Work to be completed:
Of all the entries below, only the lines from the one with "The width and" up to and including the one with "Select the Pháp sư tab" are to be duplicated exactly.

Exercise data:
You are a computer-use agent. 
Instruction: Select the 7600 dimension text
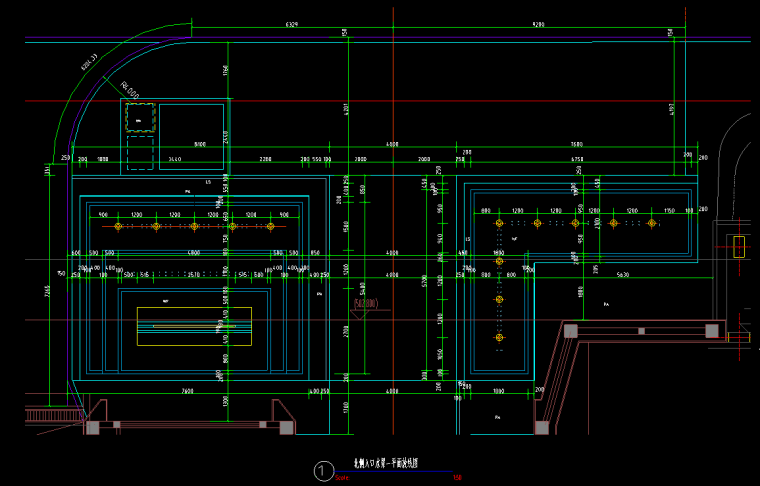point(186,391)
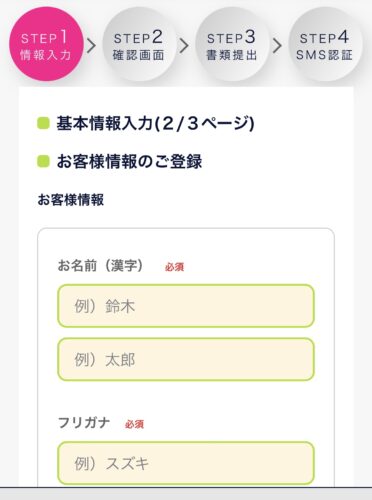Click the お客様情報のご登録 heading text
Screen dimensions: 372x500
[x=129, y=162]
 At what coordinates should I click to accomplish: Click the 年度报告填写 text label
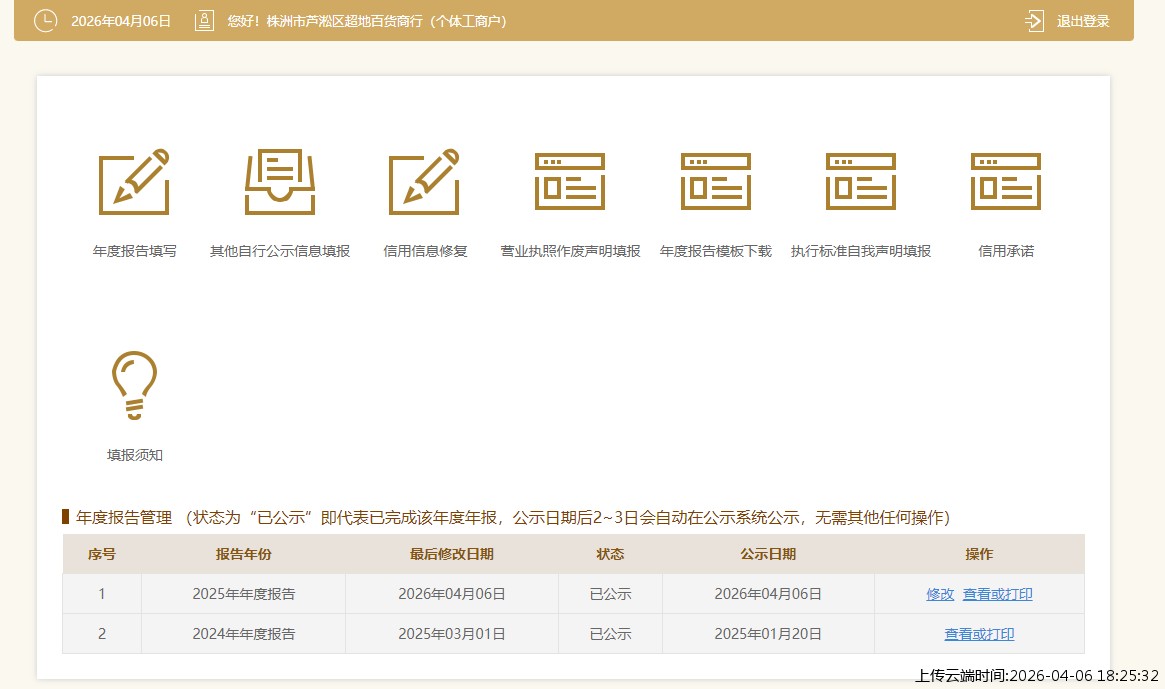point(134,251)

* * *

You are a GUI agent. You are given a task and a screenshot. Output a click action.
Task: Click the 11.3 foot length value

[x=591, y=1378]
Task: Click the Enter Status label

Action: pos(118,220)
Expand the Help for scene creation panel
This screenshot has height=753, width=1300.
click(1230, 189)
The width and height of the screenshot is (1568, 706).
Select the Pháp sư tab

...

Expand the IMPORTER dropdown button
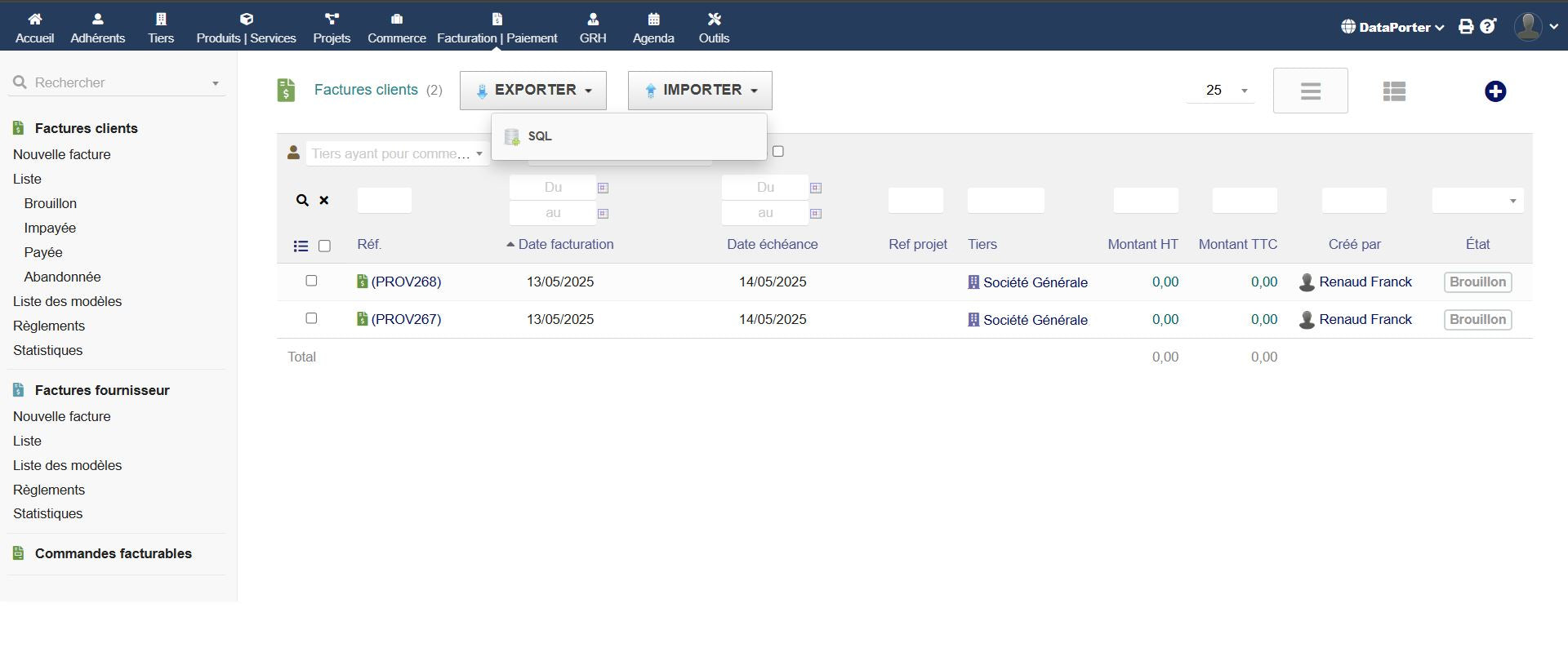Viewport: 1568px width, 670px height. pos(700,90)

Solution for this problem:
The width and height of the screenshot is (1568, 706).
Select the Pháp sư tab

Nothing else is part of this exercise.